> [TASK TO COMPLETE]: Reproduce the material from the line containing "Screen dimensions: 577x1010 Task: Select" through the end of the material, substituting "marker" for "icon" and leaving everything else unchanged.

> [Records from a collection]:
####
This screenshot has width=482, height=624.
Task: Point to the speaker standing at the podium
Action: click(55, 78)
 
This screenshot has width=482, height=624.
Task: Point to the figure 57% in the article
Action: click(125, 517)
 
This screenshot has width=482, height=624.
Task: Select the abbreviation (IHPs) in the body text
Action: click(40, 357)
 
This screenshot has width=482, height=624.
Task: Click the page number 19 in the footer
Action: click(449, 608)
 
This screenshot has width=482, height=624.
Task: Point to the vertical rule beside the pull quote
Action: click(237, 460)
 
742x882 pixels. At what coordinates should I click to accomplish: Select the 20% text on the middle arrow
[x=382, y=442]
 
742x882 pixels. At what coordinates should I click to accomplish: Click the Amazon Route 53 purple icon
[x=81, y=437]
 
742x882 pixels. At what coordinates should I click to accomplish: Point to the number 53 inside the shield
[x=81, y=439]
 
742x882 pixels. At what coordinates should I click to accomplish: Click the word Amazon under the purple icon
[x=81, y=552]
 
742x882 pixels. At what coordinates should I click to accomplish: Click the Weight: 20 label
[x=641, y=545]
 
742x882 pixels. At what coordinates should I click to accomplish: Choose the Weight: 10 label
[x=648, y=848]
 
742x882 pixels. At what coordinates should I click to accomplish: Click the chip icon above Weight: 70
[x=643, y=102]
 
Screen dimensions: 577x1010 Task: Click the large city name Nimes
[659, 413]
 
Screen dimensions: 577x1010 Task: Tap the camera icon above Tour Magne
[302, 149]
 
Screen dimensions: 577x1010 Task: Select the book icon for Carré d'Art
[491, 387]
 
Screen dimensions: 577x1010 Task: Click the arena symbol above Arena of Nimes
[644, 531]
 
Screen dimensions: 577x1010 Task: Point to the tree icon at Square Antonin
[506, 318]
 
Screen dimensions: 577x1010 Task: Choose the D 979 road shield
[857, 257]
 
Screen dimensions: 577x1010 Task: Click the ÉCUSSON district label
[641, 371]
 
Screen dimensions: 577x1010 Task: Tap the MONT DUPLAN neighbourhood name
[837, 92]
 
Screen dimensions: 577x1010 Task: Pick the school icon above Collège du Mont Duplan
####
> [COMPLETED TASK]:
Screen dimensions: 577x1010 Task: Select the book marker for Carré d'Art
[491, 387]
 
Screen dimensions: 577x1010 Task: Click the arena symbol above Arena of Nimes
[644, 531]
 
Screen dimensions: 577x1010 Task: Point to the tree marker at Square Antonin
[506, 318]
 
Screen dimensions: 577x1010 Task: Choose the D 979 road shield
[857, 257]
 
Screen dimensions: 577x1010 Task: Click the ÉCUSSON district label
[641, 371]
 
Screen dimensions: 577x1010 Task: Tap the MONT DUPLAN neighbourhood name
[837, 92]
 
Screen dimensions: 577x1010 Task: Pick the school marker above Collège du Mont Duplan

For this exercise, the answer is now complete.